Burlington, who was hired in December 2004 as a reporter and promoted to reporter and weekend news anchor in February 2006, says he apologized personally to everyone who was at the meeting. Nonetheless, he says, he was suspended on June 29, and the suspension lasted until he was fired in February 2008.
Burlington says an inaccurate story in the Philadelphia Daily News complicated things. Burlington says a company-“sanctioned” counselor met with him on July 7, 2007, and found “that she did not believe that he had any racial bias or related issued and that she planned to report that he was ‘fit for duty.'”
But he says the Daily News reported on July 5, in “a false and defamatory article,” that he had “used the word ‘nigger’ more than 12 times in a ‘bizarre’ and ‘shocking’ sermon. The article implied that plaintiff’s belief was that using the word ‘nigger’ in any context was ‘not a big deal.’ Upon information and belief, the article was based on false and defamatory statements made by employees of defendants.”

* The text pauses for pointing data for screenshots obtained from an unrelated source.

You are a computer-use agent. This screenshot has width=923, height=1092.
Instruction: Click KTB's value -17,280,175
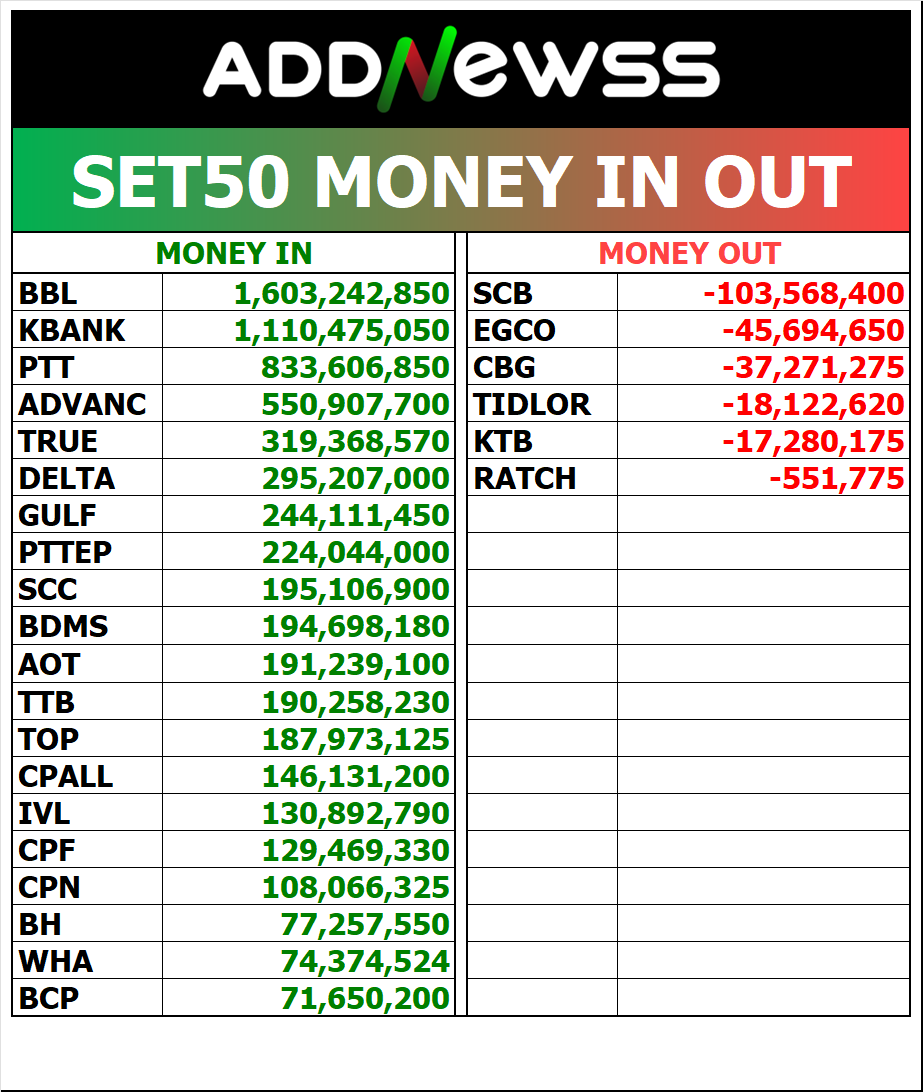click(813, 442)
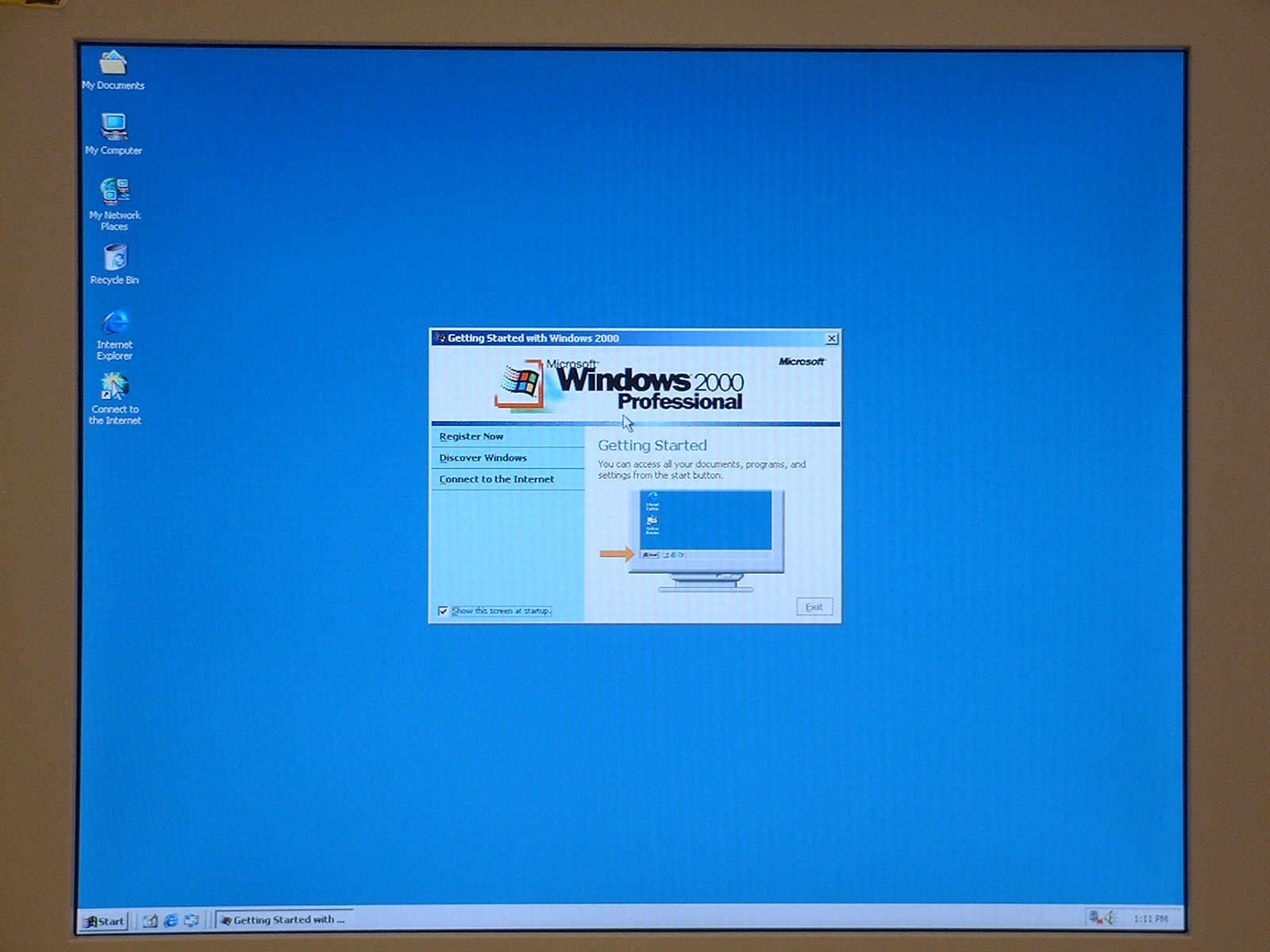
Task: Click the Getting Started taskbar button
Action: point(284,920)
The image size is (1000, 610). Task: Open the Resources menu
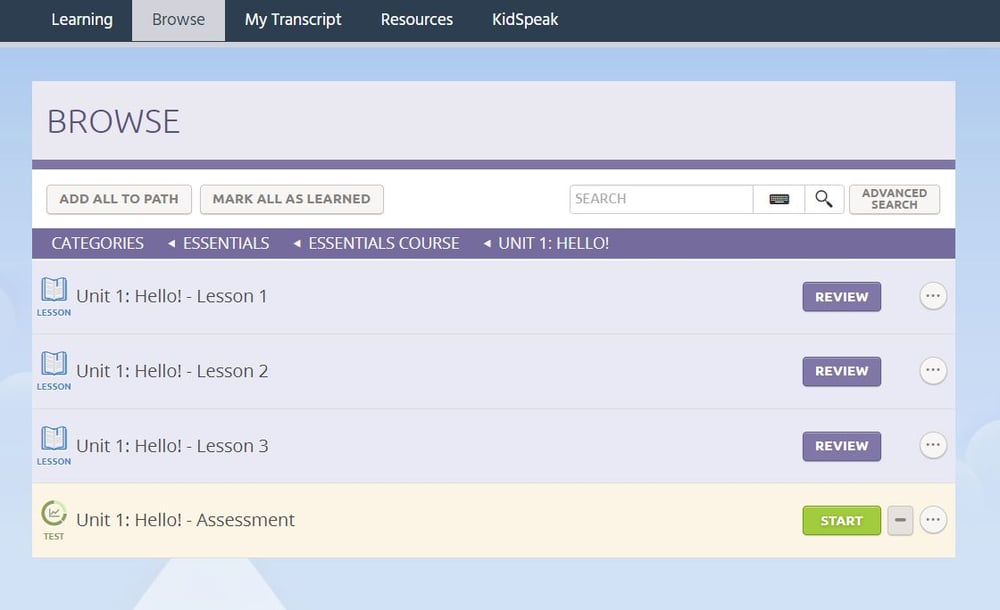(416, 19)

Burlington says Fox never let him return from suspension, but cited the Daily News article in a July 12 meeting at which he was told “that due to the negative publicity from the article in The Daily News and concerns that defendants had for this safety and the safety of the photographers with whom he worked, defendants did not want him to return to work.” He says he was given the chance to resign, refused, and was not allowed to return from suspension until he was fired 7 months later.
Burlington claims he was “subjected to a hostile work environment based on his race,” and that his firing was “pretextual,” discriminatory, and done with “reckless indifference.” He demands punitive damages.
The Daily News is not named as a party in this federal lawsuit. Defendants are News Corp., Fox Television Stations, and Fox Television Stations of Philadelphia. Burlington is represented by Stephen Console.